In 2019, BlackRock generated net investment income of $1.61 per share. Its dividend payments, on the other hand, totaled $1.44 per share for the year. That resulted in a dividend coverage ratio of 112%, leaving a margin of safety. (Source: “BlackRock TCP Capital Corp. Announces 2019 Financial Results Including Fourth Quarter Net Investment Income Of $0.38 Per Share; 31 Consecutive Quarters Of Dividend Coverage,” BlackRock TCP Capital Corp, February 26, 2020.)
In the first quarter of 2020, the company earned net investment income of $0.38 per share while paying a cash dividend of $0.36 per share. So again, the payout was covered. (Source: “BlackRock TCP Capital Corp. Announces First Quarter 2020 Financial Results Including Net Investment Income of $0.38 Per Share; 32 Consecutive Quarters of Dividend Coverage,” BlackRock TCP Capital Corp, May 11, 2020.)
As a matter of fact, TCPC’s net investment income has covered its regular dividends in all 32 quarters since its inception in 2012. Moreover, the company has never reduced its payout during this period. (Source: “Dividend History,” BlackRock TCP Capital Corp, last accessed July 9, 2020.)
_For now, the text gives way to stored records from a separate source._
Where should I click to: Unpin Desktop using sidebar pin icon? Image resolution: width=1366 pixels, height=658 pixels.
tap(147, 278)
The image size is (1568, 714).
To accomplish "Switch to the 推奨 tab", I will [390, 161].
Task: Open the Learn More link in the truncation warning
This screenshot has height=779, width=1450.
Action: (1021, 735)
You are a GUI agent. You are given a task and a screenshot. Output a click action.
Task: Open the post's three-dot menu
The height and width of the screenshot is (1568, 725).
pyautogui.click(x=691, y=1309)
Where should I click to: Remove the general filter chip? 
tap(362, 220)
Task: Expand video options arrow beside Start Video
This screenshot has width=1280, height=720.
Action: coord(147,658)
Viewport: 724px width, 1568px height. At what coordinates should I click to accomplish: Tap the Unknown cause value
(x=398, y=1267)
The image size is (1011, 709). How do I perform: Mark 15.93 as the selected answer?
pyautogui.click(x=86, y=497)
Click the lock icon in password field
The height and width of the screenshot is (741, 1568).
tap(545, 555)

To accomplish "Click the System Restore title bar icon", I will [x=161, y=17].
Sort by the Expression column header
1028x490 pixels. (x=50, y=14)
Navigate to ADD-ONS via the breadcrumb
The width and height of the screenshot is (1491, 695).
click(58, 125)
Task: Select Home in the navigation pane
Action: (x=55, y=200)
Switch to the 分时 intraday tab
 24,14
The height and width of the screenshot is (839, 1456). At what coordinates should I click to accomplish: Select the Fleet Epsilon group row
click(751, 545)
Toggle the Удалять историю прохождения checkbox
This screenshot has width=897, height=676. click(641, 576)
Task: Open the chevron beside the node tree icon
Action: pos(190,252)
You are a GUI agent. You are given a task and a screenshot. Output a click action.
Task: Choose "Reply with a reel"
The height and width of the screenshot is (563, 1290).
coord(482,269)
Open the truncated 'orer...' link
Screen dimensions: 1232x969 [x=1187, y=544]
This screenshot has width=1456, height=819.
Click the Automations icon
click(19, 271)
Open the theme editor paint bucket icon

Of course, the COVID-19 pandemic means 2020 could be a very different year for many companies. But again, the results we have so far suggest that TCPC’s portfolio has remained solid. In the first quarter of this year, the company had no new non-accruals. In its entire portfolio, non-accrual loans represented just 0.2% of the portfolio at fair value as of March 31, 2020. (Source: BlackRock TCP Capital Corp, May 11, 2020, op. cit.)
It should also help that the company’s portfolio is well diversified. At the end of March, TCPC had investments in 108 different companies, with the majority of them contributing less than one percent to TCPC’s recurring income. Therefore, if one borrower has a problem making payments, the impact on TCPC’s company-level financials will likely be limited.
“Our investments are spread across a wide variety of range of industries [sic]. And while the impacts of the global pandemic are likely to be pervasive, we have limited direct exposure to sectors that have been most severely affected by the global downturn. Furthermore, our loans to companies in directly impacted industries are supported by strong collateral protections,” said TCPC’s Chairman and Chief Executive Officer Howard Levkowitz in an earnings conference call in May. (Source: “BlackRock TCP Capital Corp (TCPC) CEO Howard Levkowitz on Q1 2020 Results – Earnings Call Transcript,” Seeking Alpha, May 12, 2020.)
Is BlackRock TCP Capital Corp Offering a Discount?
While the company has reported some solid results, market participants did not seem to be very enthusiastic about its shares. Despite the recent stock market recovery, TCPC stock is still down by more than 30% year-to-date and trades at just $8.81 at the time of this writing.
But here’s the thing: according to the company’s latest earnings report, BlackRock TCP Capital Corp had a net asset value of $11.76 per share at the end of March. And that means BlackRock TCP Capital stock is trading at a 25% discount to its last-reported net asset value.
Ultimately, the outlook for many businesses remains uncertain due to the COVID-19 pandemic, so I wouldn’t call TCPC stock a slam dunk. But with a deep discount and a massive payout, this company could be worth a look for yield-seeking investors.